2. Urban meteorology and urban heat island (UHI) effects :
Studying the impacts of urbanization on local meteorological conditions, including urban heat island intensity, altered wind fields, and thermal stratification. This research focuses on the role of urban morphology, land use, and anthropogenic heat in modifying urban boundary-layer structures and their implications for thermal comfort and air quality.
3. Air quality modeling using the Community Multiscale Air Quality (CMAQ) model :
Applying the CMAQ chemical transport model to simulate regional and urban-scale air pollutant distributions, with particular attention to PM2.5 and ozone. Research includes model configuration, emissions processing, meteorological coupling, and performance evaluation against surface and vertical observations.
4. Impacts of meteorological processes on the transport and dispersion of air pollutants :
Analyzing how synoptic weather patterns, boundary-layer stability, wind fields, and precipitation influence the transport, accumulation, and removal of air pollutants. This includes assessing long-range transport, stagnation events, and vertical mixing processes that modulate surface air quality.
5. Ozone chemistry and aerosol processes :
Examining the chemical mechanisms governing ozone formation and secondary aerosol production, including NOX–VOC sensitivity regimes and photochemical reactions. The research aims to improve understanding of how meteorology and emissions jointly control ozone and PM2.5 variability.
6. Source–receptor relationships and source apportionment :
Quantifying the contributions of local and regional emission sources to observed air pollutant concentrations using model-based sensitivity analyses and source apportionment techniques. This research supports the identification of dominant pollution sources and pathways affecting downwind receptors.
7. Extreme Air Pollution Events and Climate Influences :
Exploring how large-scale climate variability (e.g., monsoon circulation, ENSO-related anomalies, and persistent synoptic patterns) and local meteorological conditions contribute to the occurrence, intensity, and duration of extreme air pollution events. By examining broader meteorological conditions, we aim to improve understanding of air quality dynamics in Taiwan and East Asia and to support more effective pollution mitigation strategies.

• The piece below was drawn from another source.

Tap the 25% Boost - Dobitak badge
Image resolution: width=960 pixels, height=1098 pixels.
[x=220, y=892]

8. Integrating satellite data to enhance air quality research :
Integrates satellite remote sensing products with surface observations and numerical models to improve air quality analyses and forecasting. Satellite-derived aerosol, trace gas, and meteorological information are used for model evaluation, data assimilation, and process interpretation, enhancing spatial coverage and reducing uncertainties in air quality assessments.

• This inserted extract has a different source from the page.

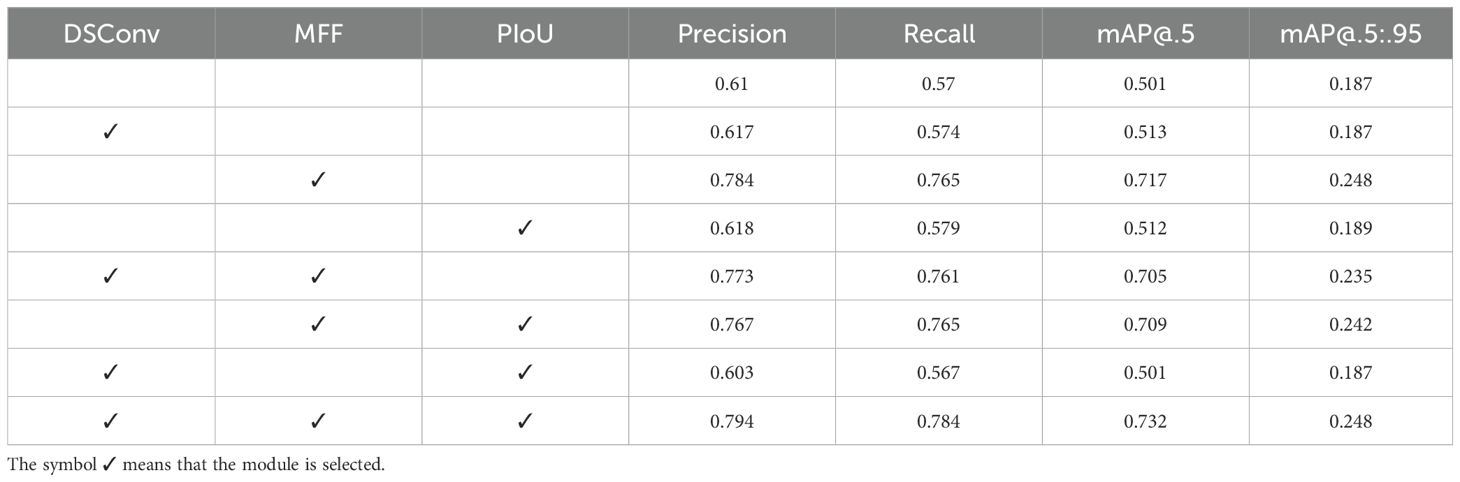Viewport: 1460px width, 482px height.
Task: Click the recall value 0.784
Action: 939,421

9. Development of air pollution control and mitigation strategies :
Translating scientific understanding of meteorology–air quality interactions into effective pollution control strategies. This includes evaluating emission-reduction scenarios, optimizing mitigation measures across different meteorological conditions, and providing scientific support for air quality forecasting and policy-making.